This isn’t my blogosphere. I have to remind myself time and time again. I’m not a Moroccan blogger. I don’t even live there anymore. I haven’t lived in Morocco since 2007, and I’m not sure when or if I will again. That time–in 2004, then from 2005 to 2007–is forever frozen in my mind as a time of great discovery for myself, and a time of great growth for the Moroccan citizen media landscape. During those few years, the Blogoma (Moroccan blogosphere) grew from a few hundred bloggers to over 50,000* as free blogging software became more widespread and Internet more widely available to Moroccans.
When I started blogging from Morocco in 2005, I was one of very few people doing so in English. The English-language bloggers at the time were, like me, mostly foreigners, and mostly in big cities. The rest of the blogosphere, mostly Francophone, was also scattered throughout the larger cities–Fez, Casablanca, Rabat, Tangier, Marrakesh–and the diaspora.

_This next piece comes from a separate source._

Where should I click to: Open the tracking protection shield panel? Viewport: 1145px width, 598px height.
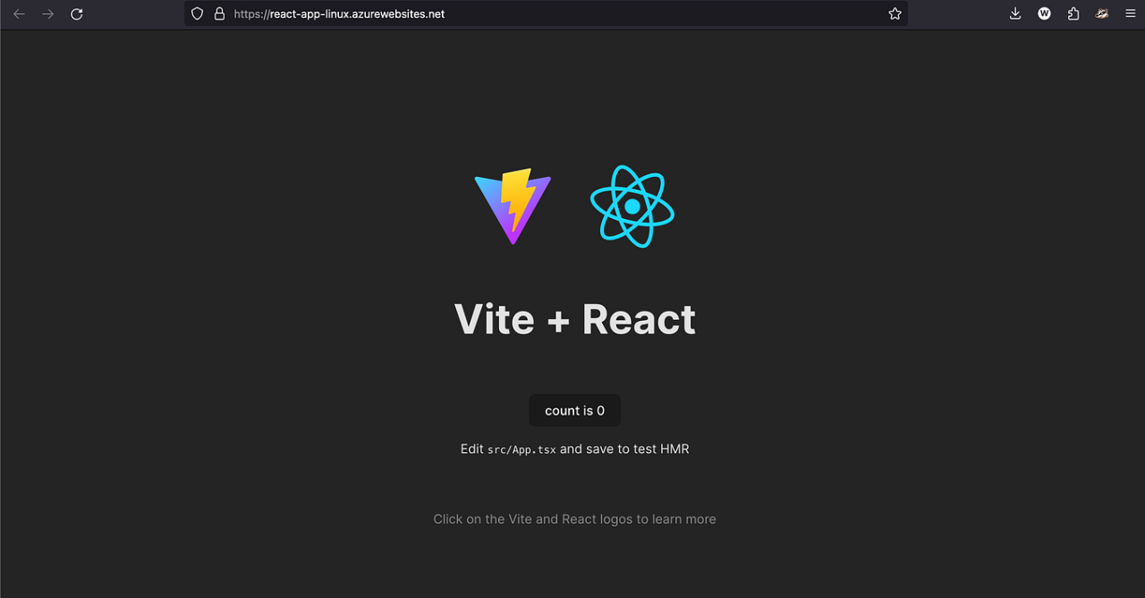[x=197, y=13]
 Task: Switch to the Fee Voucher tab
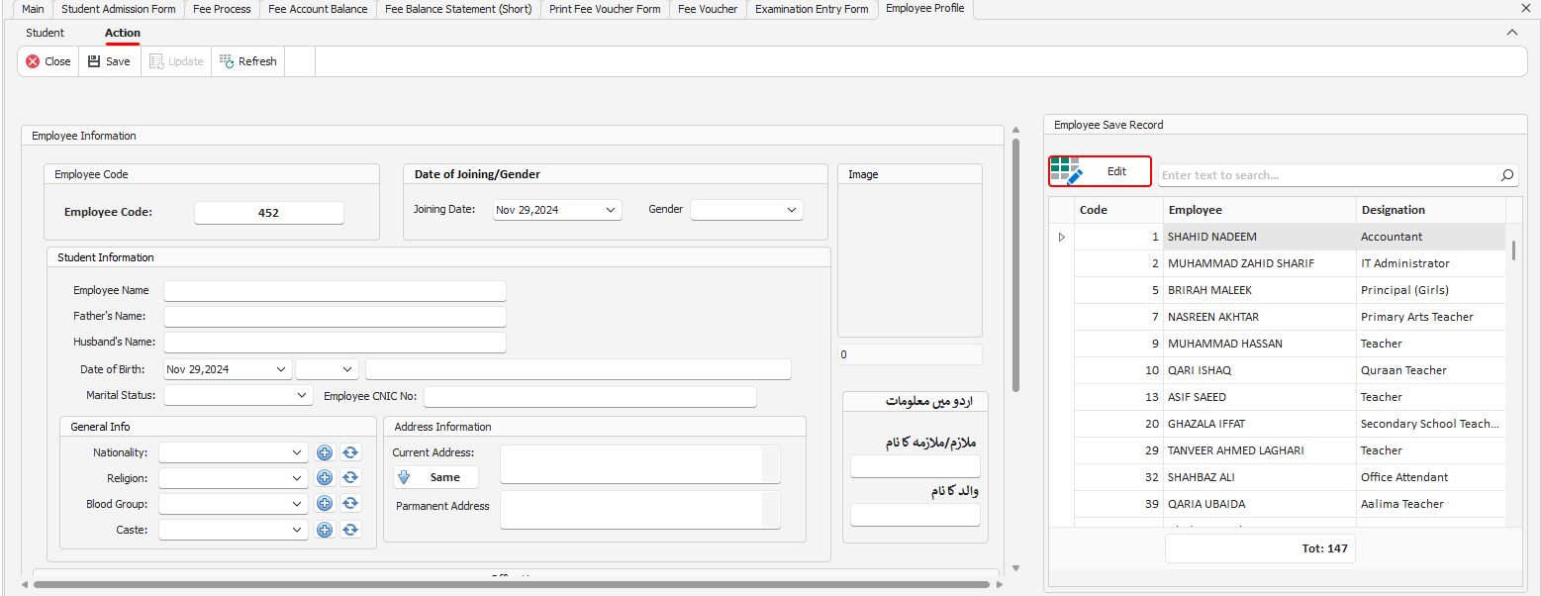tap(707, 9)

Now, before you accuse me of favoring my native language, hear me out: Morocco, a former French colony, is well-known in the Francophone world. Restaurants serving up Moroccan cuisine dot the streets of Paris, and Arabic words like kleb have found their way into the slang of French teenagers. In the U.S., however, and perhaps beyond, Morocco is at best an exotic faraway land of souqs and camels, at worst just another nation of the amorphous Arab world.

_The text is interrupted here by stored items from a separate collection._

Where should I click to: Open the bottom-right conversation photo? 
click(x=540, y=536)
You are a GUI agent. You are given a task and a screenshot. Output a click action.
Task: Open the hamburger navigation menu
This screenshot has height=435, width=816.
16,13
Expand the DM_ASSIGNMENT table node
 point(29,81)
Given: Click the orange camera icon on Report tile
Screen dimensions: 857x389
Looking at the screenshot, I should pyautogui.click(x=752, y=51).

Thus, in 2007, when I started writing for Global Voices, one of my goals was to help bring the ever-growing Moroccan blogosphere to the English-speaking realm via translation. With lots of help (my French and Arabic are okay, but I’m no translation guru), and eventually alongside Talk Morocco co-founder Hisham, who joined in 2009, I’ve been doing so for three years.
Over time, more Moroccans started blogging in English, or sometimes in multiple languages, more translation projects cropped up, and, with the spread of Internet accessibility in rural Morocco, even Peace Corps Volunteers started sending dispatches via blogs from some of the country’s most remote villages, making Morocco ever more accessible, not just to tourists, but to those with a deeper interest in the what makes the country tick.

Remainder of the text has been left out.